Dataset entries
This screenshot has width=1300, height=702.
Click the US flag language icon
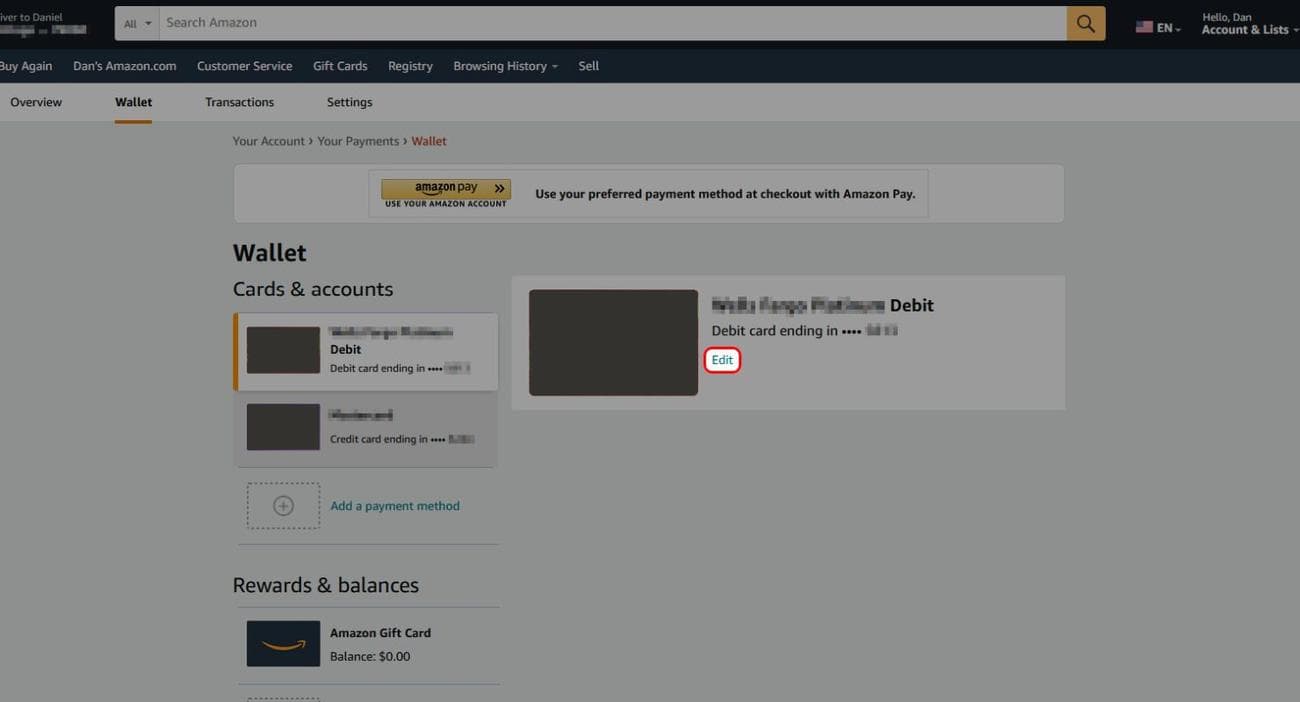[x=1144, y=28]
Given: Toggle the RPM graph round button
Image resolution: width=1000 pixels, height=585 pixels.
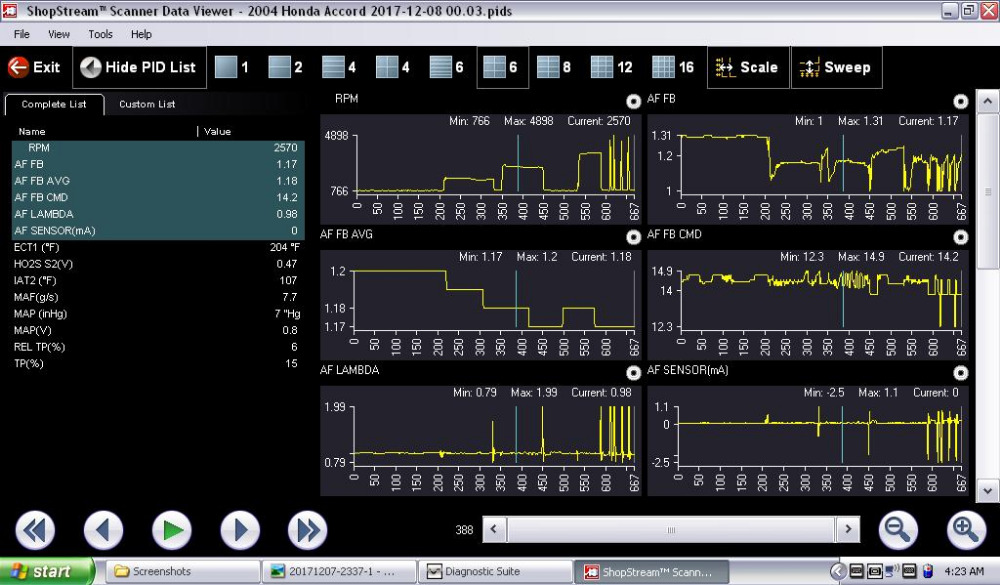Looking at the screenshot, I should click(x=632, y=101).
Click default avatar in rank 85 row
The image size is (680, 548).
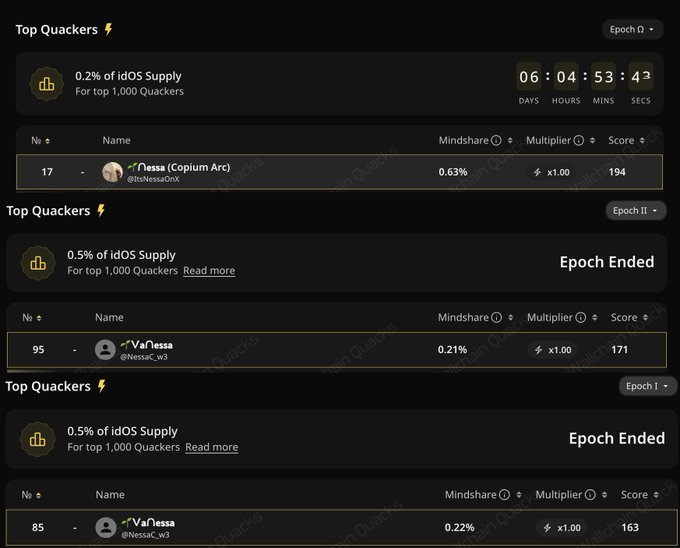(106, 527)

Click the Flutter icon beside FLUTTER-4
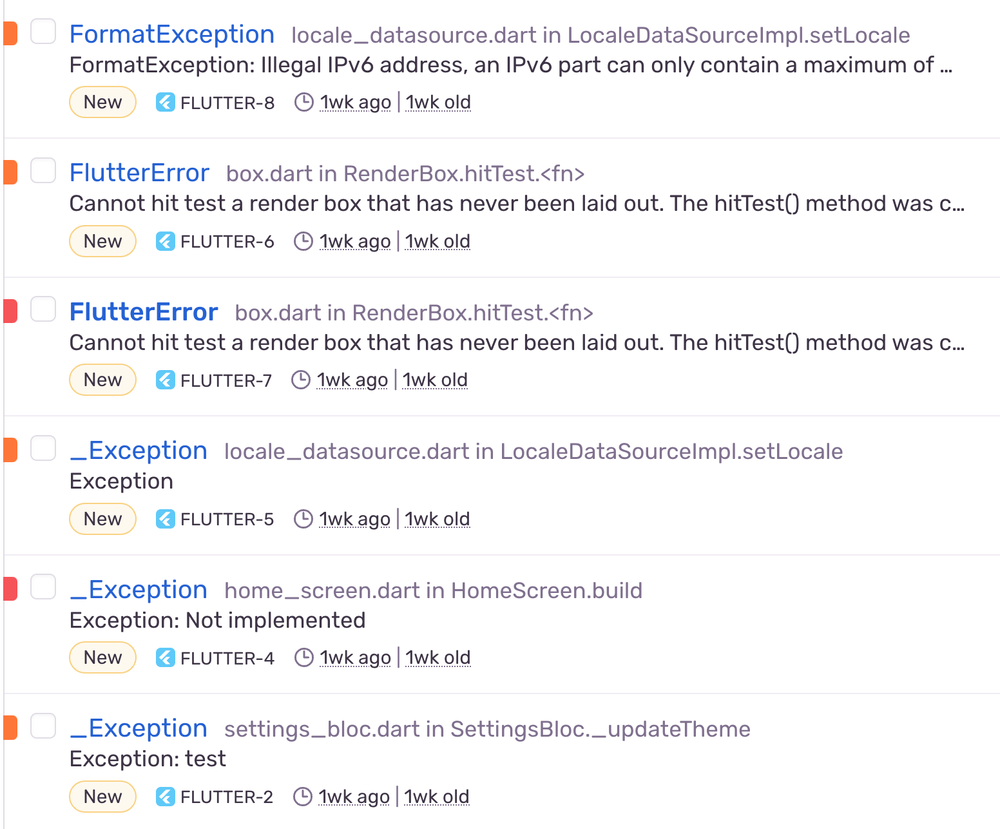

▶ Problem statement:
The answer must be the lines from the first one in the records through the line containing "Click default avatar in rank 85 row", copied exactly, with no pictures.

▶ Solved exercise:
This screenshot has width=1300, height=702.
Click the US flag language icon
[x=1144, y=28]
Given: Toggle the RPM graph round button
Image resolution: width=1000 pixels, height=585 pixels.
Looking at the screenshot, I should click(x=632, y=101).
Click default avatar in rank 85 row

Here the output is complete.